Thursday 17 December 2020

CReW Data Cleanse

Yet another new macro is about to be released!  Alteryx has "AMP"ed up their game and while not all tools are AMP-Compatible, surely more speed is coming.  I've long thought about taking a stab at a CReW Data Cleanse tool, but since the release of an ALTERYX macro that delivers that functionality I have stayed in the peanut gallery.  I'll be releasing a CReW macro before Christmas 2020.  On Friday, December 18th I will surprise the Dallas-Fort Worth User Group (Virtual) with a presentation on the macro instead of (or in addition to) their expected presentation on CReW Generate Dummy Variables.



When you use one (or more) Data Cleanse macros in your workflow, you do sacrifice performance.  Think of it as cleaning the house with a toothbrush and a cup of water.  I am offering you a mop and a bucket.  Make your workflows run faster and give others a chance to use the shared resources.  If you're working with large sets of data, this macro upgrade is essential.

Alteryx Community Post:  https://bit.ly/34mfA0U

Presentation (YouTube) on this macro can be found here:  https://youtu.be/kIDqnwT4g5Q  

Walk-thru (YouTube) of macro can be found here:  https://youtu.be/uA5oyfmE2uc

Cheers,

Mark






Thursday 10 December 2020

Building CReW Generate Dummy Variables

Background:

This story goes back to the 1980's when I was asked to test new bank software and to document what errors I uncovered.  I completed an Error Incident Report and walked that form to the next building for review by the development manager.  Finding errors meant that I got to leave my windowless cubicle and walk in the California sunshine (at least temporarily).  The developers needed to know what process they would need to perform to recreate the incident and what the expected results of such actions should be.  Upon return to my desk, I would have to summarize the days findings and explain back to the project management what issues were found and what their potential impacts would be on the bank's production environment if left unresolved.

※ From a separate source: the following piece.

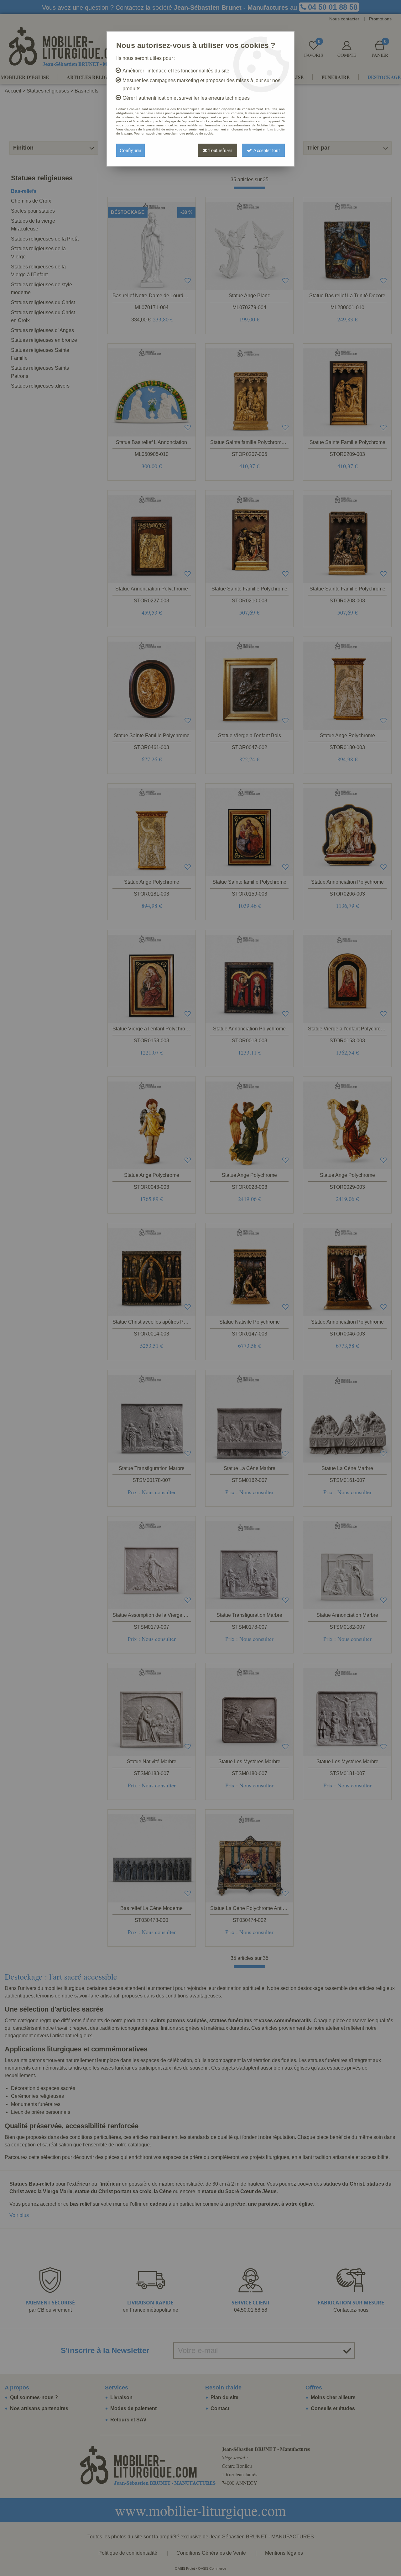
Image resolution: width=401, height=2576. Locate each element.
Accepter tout (266, 150)
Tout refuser (219, 150)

The tried and true waterfall development process left testing until after the requirements and design were completed and I eagerly awaited software to find what were sure to be plenty of bugs.  The biggest contention was whether the "expected" results were well defined in the requirements because I would report "errors" that could be considered as missed requirements.

Creating a CReW macro does not include requirement documents, design specifications, use cases, or an approval process.  In my, Mark's, POV I create what I think captures the essence of a design pattern (assembly of Alteryx tools) into a single tool.  Some of these patterns are fairly simple and straight-forward and reduce the time to configure multiple-tools and some patterns are difficult for beginners to gain the concepts for.  In either case, the tool obfuscates the pattern and makes something easier for the user.

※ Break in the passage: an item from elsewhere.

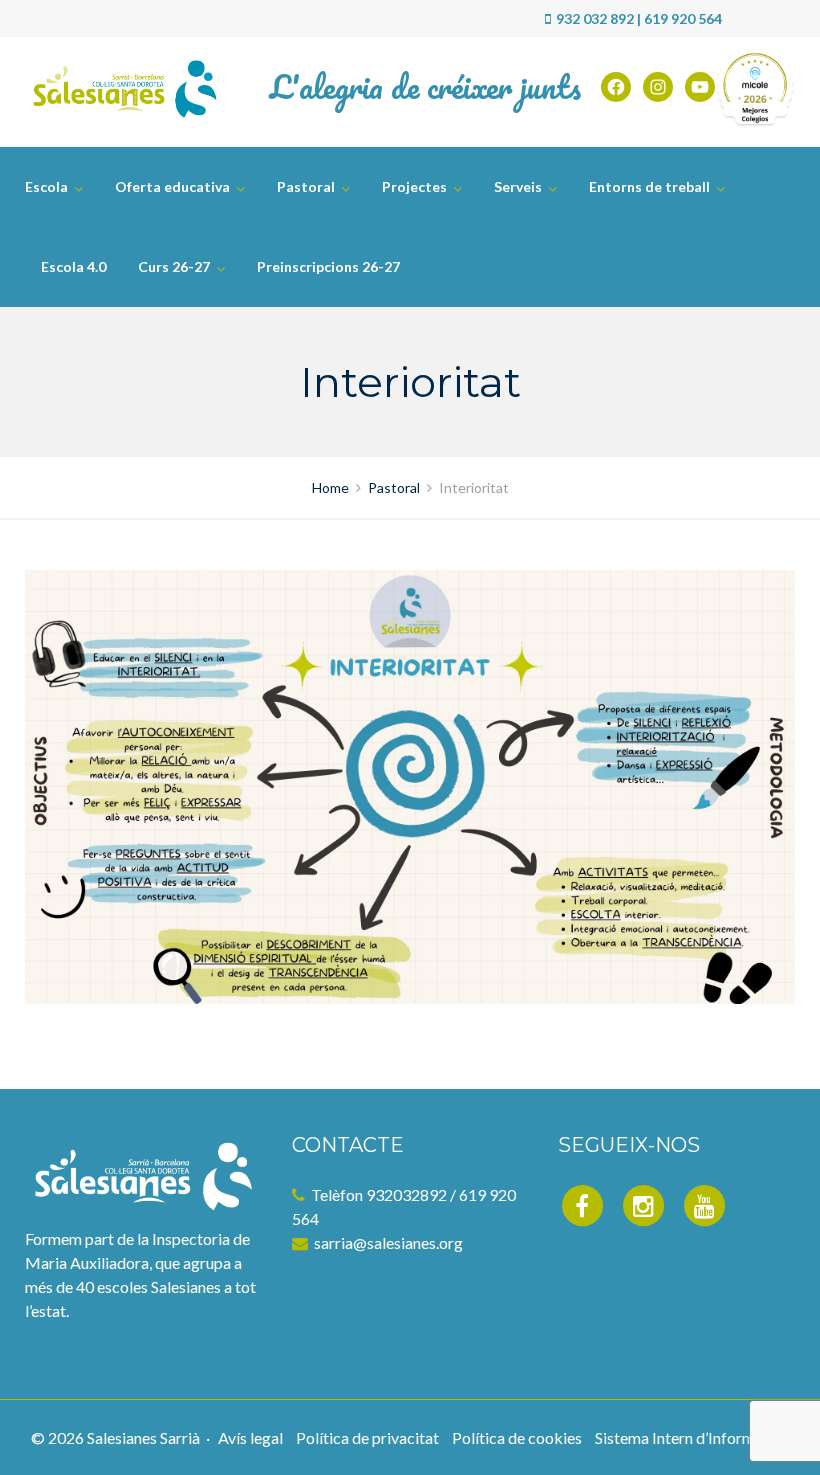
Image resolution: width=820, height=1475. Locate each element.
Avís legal (250, 1437)
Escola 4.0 (73, 266)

As an Alteryx ACE, I'm able to attend developer days where we have an opportunity to share feedback with the development (sometimes with product managers) team and discuss our views and needs as well as to give our feedback on their ideas.  Observant as I am to the NDA, that's where that story ends and this macro blog begins.

Let's talk Cross Tab"

Who doesn't like a Cross Tab tool?  Frankly, I don't know why it is a "Cross Tab" tool and isn't a "Crosstab" tool.  There are more than 200 ideas in the Alteryx Community returned when you query that term where 1/3 of these ideas are authored by Alteryx ACEs.  Just because there are literally hundreds of ideas posted, doesn't mean that the tool is broken.  It means that improvements are requested.  The cross tab tool is at the heart of the create dummy variables process and this process was the topic of my latest rant to Alteryx.

Cross Tab - Areas of potential improvement

Here are a few of my personal grievances:
  • Configuration is not saved as some new tools do
  • Dropdown and select are not searchable
  • Domain/headers replace non-alphanumeric characters with underscore
  • Output columns are in alphabetical order
  • You need data that supports all possible values otherwise Output columns are not generated
  • Downstream tools fail if not run with sufficient data

Cross Tab - Work-arounds

  • Use a find replace tool to prepend a sort sequence to each field value (to change the incoming data) so that the column name sorts data (e.g. 00_Sunday, 01_Monday).  Later I can dynamically rename the columns
  • Use an Ensure Fields (CReW) macro to create needed columns of data (after Cross Tab). 
  • Place a select in front of the cross tab.  Only bring a minimum amount of fields into cross tab.  Join back on either record sequence or recordid depending on need (e.g. use of AMP or if output records aren't 1:1 to input)
  • Sample the output data (0 records) and save to YXDB. This saves the metadata for a good output.  You can later Union this data within the workflow and ensure order and presence of data 

Let's talk Dummy Variables

After my short (not so) rant, I realized that I should take on the challenge to improve Alteryx myself through the creation of the Generate Dummy Variables tool.  It won't improve the Cross Tab, but does address the issues that take the greatest amount of my time when creating workflows that either model or score data.  With 30 or more community posts on the subject, maybe it will help folks in the same boat as I am in.



Defining Scope:

Since I don't apply requirement documents or use cases to my CReW activities, I need to set boundaries for functionality and time to build.  What can I create in a day?  Yes, when I build a macro I hope to have it created in a day.  That day generally spans for more than a week, but that includes blogs, builds, testing, feedback, documentation and icon selection.  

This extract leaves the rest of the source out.